• [MATERIAL FOR THE TASK]
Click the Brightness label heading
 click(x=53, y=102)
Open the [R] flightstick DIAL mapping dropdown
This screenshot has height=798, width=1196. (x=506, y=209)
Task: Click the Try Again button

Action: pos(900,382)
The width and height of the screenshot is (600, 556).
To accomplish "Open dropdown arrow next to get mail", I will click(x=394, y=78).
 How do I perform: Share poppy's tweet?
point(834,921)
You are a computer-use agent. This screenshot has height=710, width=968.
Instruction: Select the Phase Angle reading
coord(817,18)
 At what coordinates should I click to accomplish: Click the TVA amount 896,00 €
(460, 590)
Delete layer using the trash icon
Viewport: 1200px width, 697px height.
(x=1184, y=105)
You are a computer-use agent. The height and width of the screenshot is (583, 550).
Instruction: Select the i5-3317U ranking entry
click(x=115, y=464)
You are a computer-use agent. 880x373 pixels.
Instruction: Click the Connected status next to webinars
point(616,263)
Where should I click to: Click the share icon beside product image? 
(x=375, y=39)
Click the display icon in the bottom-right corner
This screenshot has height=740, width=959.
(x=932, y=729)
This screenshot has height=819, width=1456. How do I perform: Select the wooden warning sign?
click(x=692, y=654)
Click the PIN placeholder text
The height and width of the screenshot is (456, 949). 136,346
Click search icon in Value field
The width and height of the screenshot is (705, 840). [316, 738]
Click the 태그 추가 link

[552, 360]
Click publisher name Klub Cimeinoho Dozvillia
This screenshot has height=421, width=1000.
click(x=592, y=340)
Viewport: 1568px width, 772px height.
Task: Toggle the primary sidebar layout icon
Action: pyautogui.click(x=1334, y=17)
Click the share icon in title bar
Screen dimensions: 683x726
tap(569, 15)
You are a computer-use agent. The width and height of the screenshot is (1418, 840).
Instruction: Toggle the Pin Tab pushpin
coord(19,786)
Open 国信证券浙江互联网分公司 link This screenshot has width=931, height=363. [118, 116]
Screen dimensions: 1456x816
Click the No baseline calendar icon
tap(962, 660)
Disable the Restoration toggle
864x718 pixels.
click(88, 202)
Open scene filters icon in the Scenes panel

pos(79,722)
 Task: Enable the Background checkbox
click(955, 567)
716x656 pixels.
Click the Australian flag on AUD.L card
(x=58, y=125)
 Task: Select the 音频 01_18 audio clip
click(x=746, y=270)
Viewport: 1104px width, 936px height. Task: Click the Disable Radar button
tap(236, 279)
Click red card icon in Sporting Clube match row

• [PROBLEM TO WORK ON]
Rewrite all of the lines above, replacing "checkbox" with "check box" and leaving everything else unchanged.

• [COMPLETE RESPONSE]
Click the Brightness label heading
 click(x=53, y=102)
Open the [R] flightstick DIAL mapping dropdown
This screenshot has height=798, width=1196. (x=506, y=209)
Task: Click the Try Again button

Action: pos(900,382)
The width and height of the screenshot is (600, 556).
To accomplish "Open dropdown arrow next to get mail", I will click(x=394, y=78).
 How do I perform: Share poppy's tweet?
point(834,921)
You are a computer-use agent. This screenshot has height=710, width=968.
Instruction: Select the Phase Angle reading
coord(817,18)
 At what coordinates should I click to accomplish: Click the TVA amount 896,00 €
(460, 590)
Delete layer using the trash icon
Viewport: 1200px width, 697px height.
(x=1184, y=105)
You are a computer-use agent. The height and width of the screenshot is (583, 550).
Instruction: Select the i5-3317U ranking entry
click(x=115, y=464)
You are a computer-use agent. 880x373 pixels.
Instruction: Click the Connected status next to webinars
point(616,263)
Where should I click to: Click the share icon beside product image? 
(x=375, y=39)
Click the display icon in the bottom-right corner
This screenshot has height=740, width=959.
(x=932, y=729)
This screenshot has height=819, width=1456. How do I perform: Select the wooden warning sign?
click(x=692, y=654)
Click the PIN placeholder text
The height and width of the screenshot is (456, 949). 136,346
Click search icon in Value field
The width and height of the screenshot is (705, 840). [316, 738]
Click the 태그 추가 link

[552, 360]
Click publisher name Klub Cimeinoho Dozvillia
This screenshot has height=421, width=1000.
click(x=592, y=340)
Viewport: 1568px width, 772px height.
Task: Toggle the primary sidebar layout icon
Action: pyautogui.click(x=1334, y=17)
Click the share icon in title bar
Screen dimensions: 683x726
tap(569, 15)
You are a computer-use agent. The width and height of the screenshot is (1418, 840).
Instruction: Toggle the Pin Tab pushpin
coord(19,786)
Open 国信证券浙江互联网分公司 link This screenshot has width=931, height=363. [118, 116]
Screen dimensions: 1456x816
Click the No baseline calendar icon
tap(962, 660)
Disable the Restoration toggle
864x718 pixels.
click(88, 202)
Open scene filters icon in the Scenes panel

pos(79,722)
 Task: Enable the Background check box
click(955, 567)
716x656 pixels.
Click the Australian flag on AUD.L card
(x=58, y=125)
 Task: Select the 音频 01_18 audio clip
click(x=746, y=270)
Viewport: 1104px width, 936px height. Task: Click the Disable Radar button
tap(236, 279)
Click red card icon in Sporting Clube match row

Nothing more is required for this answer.